For the purpose of visualizing work in progress on the image inference pipelines, I’d like to convert the latents to a display format at each step along the way. But I find that if I run them through the pipeline’s VAE decoder, that takes far too much time that could be better spent on the pipeline’s main task.
Because this is only for preview purposes, I don’t need to use an expensive method to scale them back up to 512×512. It would be sufficient to leave them at 64×64, letting the application do some naive upscaling if desired.
Is there a way to decode the 4-channel latent space to a 3-channel image format without upscaling? Will that be dramatically faster than the full decode+upscale method?
I tried fumbling around a bit creating an instance of AutoencoderKL configured similarly to that of the pretrained model, but without so many UpDecoderBlocks. Unfortunately that attempt didn’t lead to any useful results, and I’m not sure if that was even on the right track.
The approximation is a little undersaturated, maybe it could stand to have a bit of tuning, but it’s not bad considering it’s over two thousand times faster.

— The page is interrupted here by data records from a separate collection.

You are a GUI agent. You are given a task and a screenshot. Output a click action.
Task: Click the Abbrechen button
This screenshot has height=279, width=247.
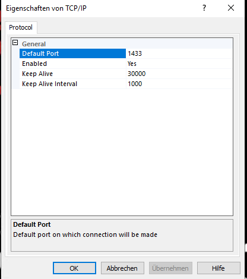coord(122,268)
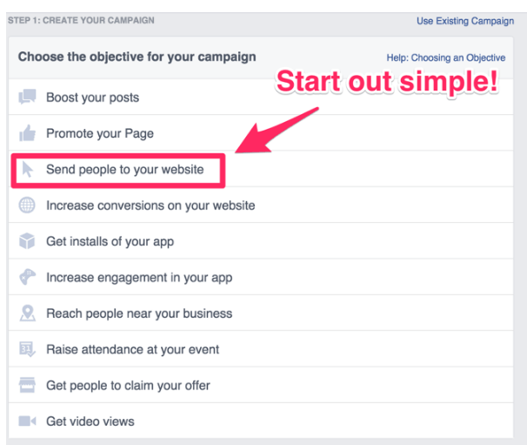Screen dimensions: 527x445
Task: Open the Use Existing Campaign link
Action: [x=465, y=21]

So that’s useful to know. But I certainly feel like I did this the hard way, by analyzing some outputs and developing a new approximation of them. Hopefully there’s an easier way to determine those values or some other similarly cheap approximation?

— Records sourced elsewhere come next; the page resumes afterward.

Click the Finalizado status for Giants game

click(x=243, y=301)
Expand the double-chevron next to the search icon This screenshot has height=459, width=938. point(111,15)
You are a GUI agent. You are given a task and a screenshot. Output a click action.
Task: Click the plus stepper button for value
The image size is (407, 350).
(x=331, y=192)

I fit them against some grayscale images, some bright saturated colors like the hot air balloon example above, and some mid-tones. The result seems close enough for the images I’ve seen come out of it. Sometimes the color accuracy is worse than others, but it’s sufficient if you’re just trying to get a rough idea of the composition.
I’m sure it would have gone better if I had any idea what I was doing. But this is all my first project involving pytorch and neural networks. I have some more catching up to do on the fundamentals before I can even read how the decoder is put together, let alone understand how to modify it.

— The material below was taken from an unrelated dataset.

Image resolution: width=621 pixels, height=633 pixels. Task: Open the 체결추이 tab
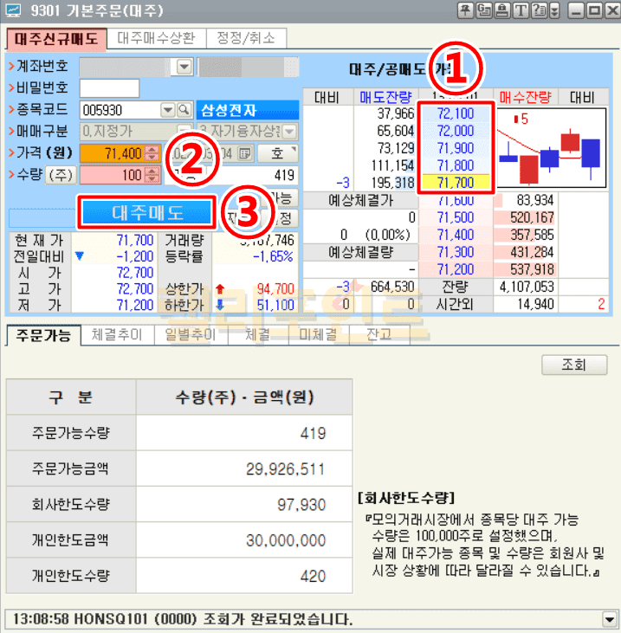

I notice you are using a linear approximation with no constant term x–>Ax (where A is the matrix)
Other things people could try are:
(1) Linear approximation with constant term x->Ax+B
(2) A quadratic approximation x->Ax^2+Bx+C (this would need a total of 63 values to find!). A would be a 3x4x4 tensor.
(3) A cubic approximation x->Ax^3+Bx^2+Cx+D. (255 values)
The quadratic approximation should only be about 4 times slower but that should be fine since the process can be done in milliseconds.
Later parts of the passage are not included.